- _MATERIAL TO PROCESS_
* START *

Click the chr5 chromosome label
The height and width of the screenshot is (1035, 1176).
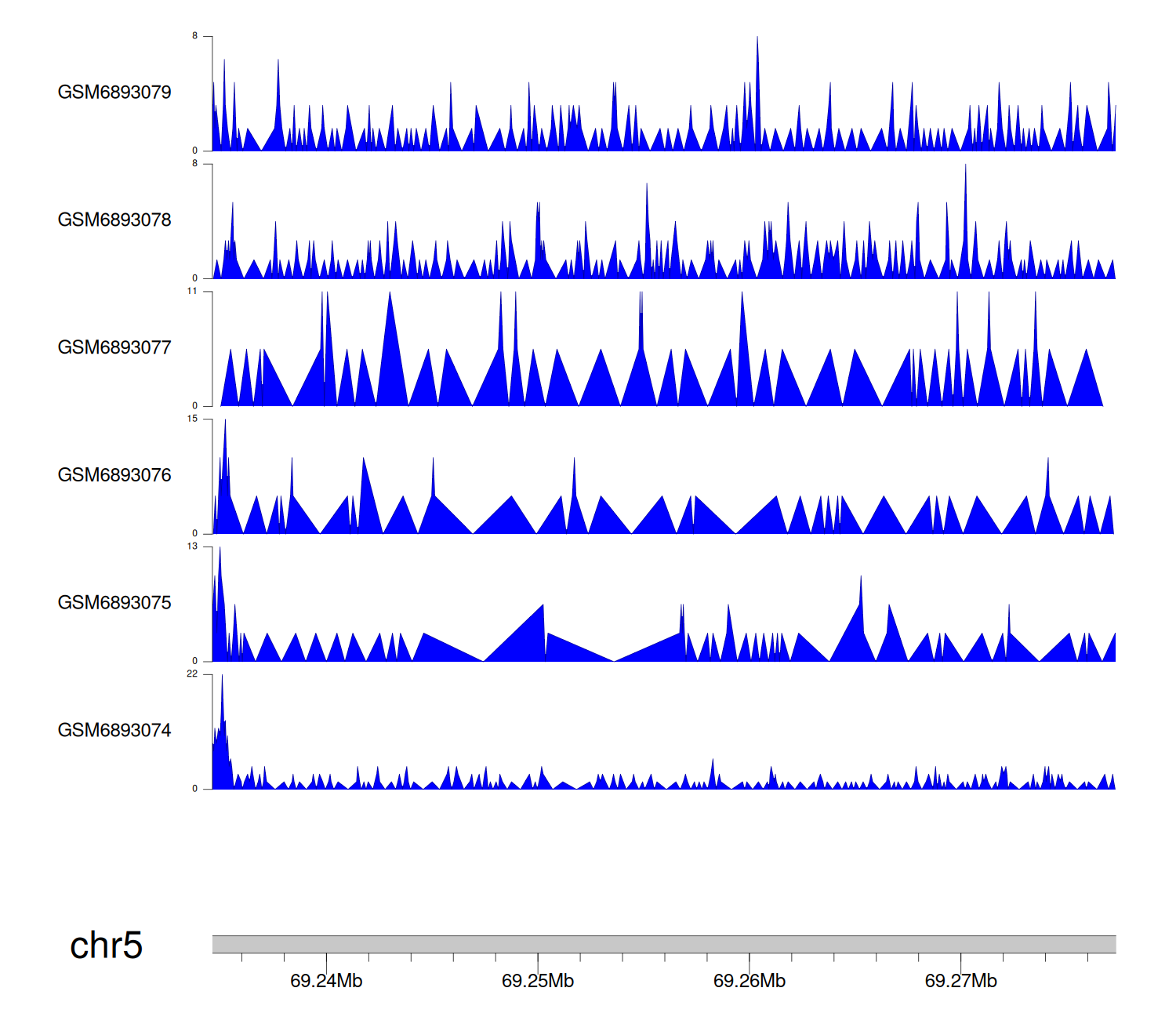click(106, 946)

* END *
* START *

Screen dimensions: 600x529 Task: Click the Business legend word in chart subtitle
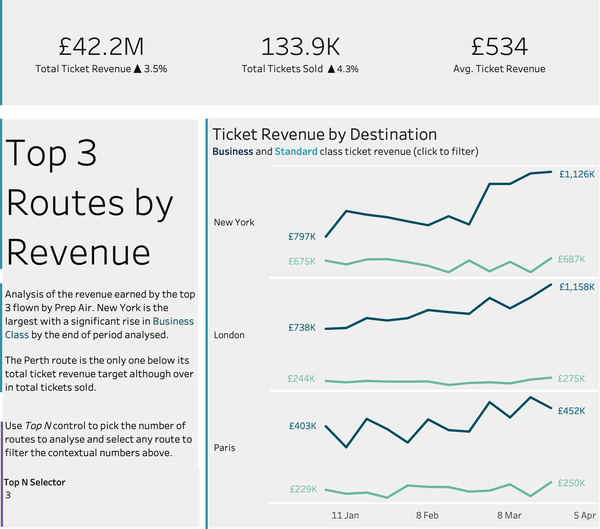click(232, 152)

* END *

- _STATED TASK_
Reproduce the data from the line containing "Click the chr5 chromosome label" down through the line containing "click(106, 946)", both included, switching "screenshot" to "image" and changing nothing else. Leave the pictures out.

- _RIGHT ANSWER_
Click the chr5 chromosome label
The height and width of the image is (1035, 1176).
click(106, 946)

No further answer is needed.